Pipeline tasks are not meant to be "threads" they are meant as different functions you want to run on different machines,
This means that if your pipeline is just a set of simple functions that require no cpu/gpu or IO, I'm not sure pipeline steps is the right way to go
Does that make sense?
minute of silence between first two msgs and then two more mins until a flood of logs. Basically 3 mins total before this task (which does almost nothing - just using it for testing) starts.
sometimes I get "lucky" and see something more like what I expect... total experiment time < 1 min (and I have evidence of this happening. logs start-to-finish in sub-minute).

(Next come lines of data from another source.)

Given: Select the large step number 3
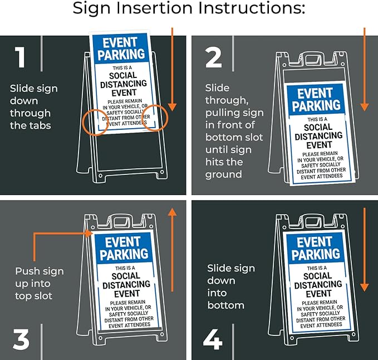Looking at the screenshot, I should tap(21, 339).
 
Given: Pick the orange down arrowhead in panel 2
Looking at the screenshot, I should tap(365, 105).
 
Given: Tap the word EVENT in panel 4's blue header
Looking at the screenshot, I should tap(315, 241).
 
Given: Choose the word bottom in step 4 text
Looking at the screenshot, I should tap(226, 305).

But then other times the same task will take 5-10 minutes.
same worker, same queue, just one worker serving it... I am so utterly perplexed by the variation in how long things take. my clearml API server is running on a beefy 32 core machine and not much else is happening right now...
thank you!
i'll take that design into consideration.

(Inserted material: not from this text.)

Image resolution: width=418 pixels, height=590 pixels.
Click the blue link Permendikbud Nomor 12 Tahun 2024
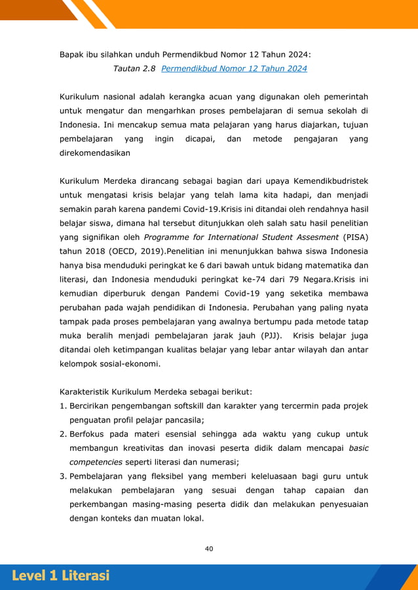click(234, 68)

re: CLEARML_AGENT_SKIP_PYTHON_ENV_INSTALL in "docker venv mode" im still not quite sure I understand correctly - since the agent is running in a container, as far as it is concerned it may as well be on bare-metal.
is it just that there's no way for that worker to avoid venv? (i.e. the only way to bypass venv is to use docker-mode?)
"regular" worker will run one job at a time, services worker will spin multiple tasks at the same time But their setup (i.e. before running the actual task) is one at a time..
@<1689446563463565312:profile|SmallTurkey79> could you attach the full log of the Task?
also I would recommend "export CLEARML_AGENT_SKIP_PYTHON_ENV_INSTALL=1" (not true
)
Usually binary env vars are 0/1
(I can see that the docs here: None
never mention it, I'll ask them to add that)
of what task? i'm running lots of them and benchmarking
If you are skipping every installation it should be the same
because if you set CLEARML_AGENT_SKIP_PYTHON_ENV_INSTALL=1
it will not install Anything at all
This is why it's odd to me...
wdyt?
would those containers best be started from something in services mode?
Yes as long as the machine has enough cpu/ram
Notice that the services mode will start a second parallel Task after the first one is done setting up the env, if running with CLEARML_AGENT_SKIP_PYTHON_ENV_INSTALL, with containers that have git/python/clearml-agent preinstalled it should be minimal.
or is it possible to get no-overhead with my approach of worker-inside-docker?
No do not do that, see above explanation on why CLEARML_AGENT_SKIP_PYTHON_ENV_INSTALL does not work in docker venv mode
i designed my tasks as different functions, based mostly on what metrics to report and artifacts that are best cached (and how to best leverage comparisons of tasks). they do require cpu, but not a ton.
just report a single Task as multiple "titles" then each title is it's own step, then inside the "title" they have different seriese
is there a way for me to toggle CLEARML's log level?
Try to set the python master logger base logging level
1.12.2 because some bug that make fastai lag 2x
1.8.1rc2 because it fix an annoying git clone bug
you should be able to see int the Console tab that show what is happening
i would love some advice on that though - should I be using services mode + docker and some max # of instances to be spinning up multiple tasks instead?
my thinking was to avoid some of the docker overhead. but i did try this approach previously and found that the container limit wasn't exactly respected.